What is needed: For the word "status", state how many lines of the records include it, with no other text.

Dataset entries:
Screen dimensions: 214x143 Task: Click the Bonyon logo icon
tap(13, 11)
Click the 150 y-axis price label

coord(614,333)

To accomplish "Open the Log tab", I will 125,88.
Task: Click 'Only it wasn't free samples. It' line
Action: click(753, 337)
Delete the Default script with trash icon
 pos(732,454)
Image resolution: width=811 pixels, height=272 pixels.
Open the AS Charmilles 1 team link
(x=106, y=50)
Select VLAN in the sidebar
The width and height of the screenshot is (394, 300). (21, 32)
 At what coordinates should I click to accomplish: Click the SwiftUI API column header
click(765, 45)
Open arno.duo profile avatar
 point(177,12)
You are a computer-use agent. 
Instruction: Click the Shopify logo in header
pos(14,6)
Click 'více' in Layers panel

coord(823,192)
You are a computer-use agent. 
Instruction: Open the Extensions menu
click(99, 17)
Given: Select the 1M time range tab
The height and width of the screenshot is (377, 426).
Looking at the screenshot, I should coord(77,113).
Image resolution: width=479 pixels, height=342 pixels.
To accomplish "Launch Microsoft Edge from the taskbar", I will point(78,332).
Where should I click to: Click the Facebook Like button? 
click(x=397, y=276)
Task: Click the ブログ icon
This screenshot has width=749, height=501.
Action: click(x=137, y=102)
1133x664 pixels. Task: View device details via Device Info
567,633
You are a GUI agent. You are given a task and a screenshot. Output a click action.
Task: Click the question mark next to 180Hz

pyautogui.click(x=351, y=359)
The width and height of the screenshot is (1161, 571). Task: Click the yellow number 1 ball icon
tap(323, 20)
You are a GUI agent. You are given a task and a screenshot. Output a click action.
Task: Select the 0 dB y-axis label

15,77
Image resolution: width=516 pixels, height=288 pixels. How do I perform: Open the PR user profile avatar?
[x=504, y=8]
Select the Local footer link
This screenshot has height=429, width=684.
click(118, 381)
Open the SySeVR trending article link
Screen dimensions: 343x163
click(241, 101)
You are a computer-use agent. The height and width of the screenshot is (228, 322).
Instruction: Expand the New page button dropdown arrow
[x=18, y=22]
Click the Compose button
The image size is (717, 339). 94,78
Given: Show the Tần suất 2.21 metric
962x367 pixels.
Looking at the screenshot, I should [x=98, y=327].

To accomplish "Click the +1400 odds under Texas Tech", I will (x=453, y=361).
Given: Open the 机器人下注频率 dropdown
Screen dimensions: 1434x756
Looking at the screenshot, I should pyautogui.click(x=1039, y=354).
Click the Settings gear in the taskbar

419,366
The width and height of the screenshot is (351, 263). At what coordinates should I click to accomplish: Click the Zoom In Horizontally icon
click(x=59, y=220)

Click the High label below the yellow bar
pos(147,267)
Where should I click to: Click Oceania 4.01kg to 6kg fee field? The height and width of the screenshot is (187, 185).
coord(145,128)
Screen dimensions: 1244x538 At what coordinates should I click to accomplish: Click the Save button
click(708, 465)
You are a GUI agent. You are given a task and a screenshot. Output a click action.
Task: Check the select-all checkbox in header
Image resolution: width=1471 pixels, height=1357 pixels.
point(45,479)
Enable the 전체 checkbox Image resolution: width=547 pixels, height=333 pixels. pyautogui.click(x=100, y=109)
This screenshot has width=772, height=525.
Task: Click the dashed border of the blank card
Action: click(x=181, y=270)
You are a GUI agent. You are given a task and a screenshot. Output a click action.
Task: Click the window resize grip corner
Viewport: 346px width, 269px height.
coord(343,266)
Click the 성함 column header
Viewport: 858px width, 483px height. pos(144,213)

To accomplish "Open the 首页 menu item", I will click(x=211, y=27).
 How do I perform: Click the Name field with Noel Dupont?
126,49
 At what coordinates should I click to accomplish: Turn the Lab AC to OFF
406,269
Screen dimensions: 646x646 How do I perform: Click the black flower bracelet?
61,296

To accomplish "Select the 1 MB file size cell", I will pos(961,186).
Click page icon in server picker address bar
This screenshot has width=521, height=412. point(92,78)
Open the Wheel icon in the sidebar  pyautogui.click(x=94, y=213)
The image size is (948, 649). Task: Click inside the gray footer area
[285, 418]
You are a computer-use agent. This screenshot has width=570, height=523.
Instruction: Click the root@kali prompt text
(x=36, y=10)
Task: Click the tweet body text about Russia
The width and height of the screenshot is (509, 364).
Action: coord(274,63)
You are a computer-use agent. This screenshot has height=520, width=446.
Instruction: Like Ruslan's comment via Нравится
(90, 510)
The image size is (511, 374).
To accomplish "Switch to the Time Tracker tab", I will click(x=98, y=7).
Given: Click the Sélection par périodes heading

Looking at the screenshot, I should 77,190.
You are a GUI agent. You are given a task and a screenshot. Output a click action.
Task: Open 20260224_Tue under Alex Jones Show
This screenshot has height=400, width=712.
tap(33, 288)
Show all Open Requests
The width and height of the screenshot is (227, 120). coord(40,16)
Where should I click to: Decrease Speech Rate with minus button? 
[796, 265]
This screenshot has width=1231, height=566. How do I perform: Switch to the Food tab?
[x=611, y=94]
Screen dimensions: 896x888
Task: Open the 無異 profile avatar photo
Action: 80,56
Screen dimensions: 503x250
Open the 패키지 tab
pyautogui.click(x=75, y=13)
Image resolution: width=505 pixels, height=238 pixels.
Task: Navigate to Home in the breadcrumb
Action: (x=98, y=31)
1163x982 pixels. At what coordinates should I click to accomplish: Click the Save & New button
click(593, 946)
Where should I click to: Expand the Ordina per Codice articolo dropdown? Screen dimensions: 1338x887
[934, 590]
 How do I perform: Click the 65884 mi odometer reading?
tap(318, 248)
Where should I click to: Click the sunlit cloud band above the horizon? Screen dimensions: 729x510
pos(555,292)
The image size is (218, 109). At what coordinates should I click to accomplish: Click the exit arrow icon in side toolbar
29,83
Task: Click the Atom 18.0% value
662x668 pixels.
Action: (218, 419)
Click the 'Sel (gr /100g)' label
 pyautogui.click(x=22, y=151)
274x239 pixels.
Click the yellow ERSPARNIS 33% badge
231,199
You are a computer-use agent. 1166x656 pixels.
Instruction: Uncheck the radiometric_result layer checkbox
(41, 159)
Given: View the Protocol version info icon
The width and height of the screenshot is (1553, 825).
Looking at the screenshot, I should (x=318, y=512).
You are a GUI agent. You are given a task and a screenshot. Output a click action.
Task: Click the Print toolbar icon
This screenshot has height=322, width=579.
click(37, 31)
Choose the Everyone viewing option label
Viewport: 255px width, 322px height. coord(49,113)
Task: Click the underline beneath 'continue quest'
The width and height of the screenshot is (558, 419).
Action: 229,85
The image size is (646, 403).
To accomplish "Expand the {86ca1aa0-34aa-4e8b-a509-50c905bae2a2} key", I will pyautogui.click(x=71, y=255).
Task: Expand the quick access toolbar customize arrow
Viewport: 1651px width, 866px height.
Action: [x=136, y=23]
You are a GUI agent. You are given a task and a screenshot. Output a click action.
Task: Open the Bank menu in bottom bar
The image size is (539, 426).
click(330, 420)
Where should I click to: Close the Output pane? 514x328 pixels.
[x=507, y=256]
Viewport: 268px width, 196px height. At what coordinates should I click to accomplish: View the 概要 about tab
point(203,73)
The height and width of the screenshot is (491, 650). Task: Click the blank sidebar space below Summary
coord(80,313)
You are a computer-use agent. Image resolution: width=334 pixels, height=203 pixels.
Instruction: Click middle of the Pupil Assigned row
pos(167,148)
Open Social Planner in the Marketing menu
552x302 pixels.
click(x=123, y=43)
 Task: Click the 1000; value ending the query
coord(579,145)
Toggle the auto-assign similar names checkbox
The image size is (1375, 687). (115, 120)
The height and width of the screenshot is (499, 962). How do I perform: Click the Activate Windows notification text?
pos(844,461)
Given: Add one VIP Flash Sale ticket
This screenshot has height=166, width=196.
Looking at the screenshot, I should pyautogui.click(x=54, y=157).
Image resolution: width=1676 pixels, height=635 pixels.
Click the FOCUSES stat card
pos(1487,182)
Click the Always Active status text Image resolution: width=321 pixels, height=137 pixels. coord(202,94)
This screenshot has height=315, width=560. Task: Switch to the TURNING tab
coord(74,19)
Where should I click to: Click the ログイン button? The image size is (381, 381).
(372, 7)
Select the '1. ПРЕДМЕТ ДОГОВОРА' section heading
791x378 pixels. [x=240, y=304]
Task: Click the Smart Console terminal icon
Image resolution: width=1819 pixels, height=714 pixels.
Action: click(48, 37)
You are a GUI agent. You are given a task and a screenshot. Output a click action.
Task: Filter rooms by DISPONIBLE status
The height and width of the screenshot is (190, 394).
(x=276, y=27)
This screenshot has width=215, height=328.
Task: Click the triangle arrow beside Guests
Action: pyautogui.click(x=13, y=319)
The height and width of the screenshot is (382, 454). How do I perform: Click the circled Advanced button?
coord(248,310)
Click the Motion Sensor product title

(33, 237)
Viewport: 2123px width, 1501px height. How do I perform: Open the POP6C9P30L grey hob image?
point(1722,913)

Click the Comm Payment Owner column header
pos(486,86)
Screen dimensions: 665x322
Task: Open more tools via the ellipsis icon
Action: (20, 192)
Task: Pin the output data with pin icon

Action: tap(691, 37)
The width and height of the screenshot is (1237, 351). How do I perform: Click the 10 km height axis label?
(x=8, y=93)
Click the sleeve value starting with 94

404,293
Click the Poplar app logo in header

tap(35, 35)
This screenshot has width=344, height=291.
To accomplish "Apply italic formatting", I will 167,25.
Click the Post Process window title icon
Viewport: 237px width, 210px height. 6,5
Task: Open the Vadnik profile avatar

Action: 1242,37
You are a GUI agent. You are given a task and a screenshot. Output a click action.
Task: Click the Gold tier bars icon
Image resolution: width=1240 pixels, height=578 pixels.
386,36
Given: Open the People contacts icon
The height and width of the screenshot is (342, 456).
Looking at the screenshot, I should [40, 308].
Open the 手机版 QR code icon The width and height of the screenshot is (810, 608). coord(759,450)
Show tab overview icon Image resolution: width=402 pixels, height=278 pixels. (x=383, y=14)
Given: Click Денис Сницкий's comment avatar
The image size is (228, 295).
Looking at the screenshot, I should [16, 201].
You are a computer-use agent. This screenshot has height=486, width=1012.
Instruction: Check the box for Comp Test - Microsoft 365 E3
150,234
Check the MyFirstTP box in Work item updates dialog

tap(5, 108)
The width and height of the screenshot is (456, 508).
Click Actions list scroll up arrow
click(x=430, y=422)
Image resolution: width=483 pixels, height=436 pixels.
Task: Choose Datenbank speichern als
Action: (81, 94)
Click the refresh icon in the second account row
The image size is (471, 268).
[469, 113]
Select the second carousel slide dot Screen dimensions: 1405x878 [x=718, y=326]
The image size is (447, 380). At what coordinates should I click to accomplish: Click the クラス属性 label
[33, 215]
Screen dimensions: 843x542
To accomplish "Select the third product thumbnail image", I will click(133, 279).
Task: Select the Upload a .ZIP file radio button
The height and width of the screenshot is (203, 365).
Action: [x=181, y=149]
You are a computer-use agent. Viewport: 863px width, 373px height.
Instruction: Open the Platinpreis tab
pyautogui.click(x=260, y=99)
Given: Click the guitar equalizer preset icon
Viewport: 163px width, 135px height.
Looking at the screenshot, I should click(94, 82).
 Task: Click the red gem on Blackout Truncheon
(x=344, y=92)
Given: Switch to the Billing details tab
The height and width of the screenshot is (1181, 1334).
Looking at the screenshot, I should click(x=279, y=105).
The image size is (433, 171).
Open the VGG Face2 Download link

Your response: 2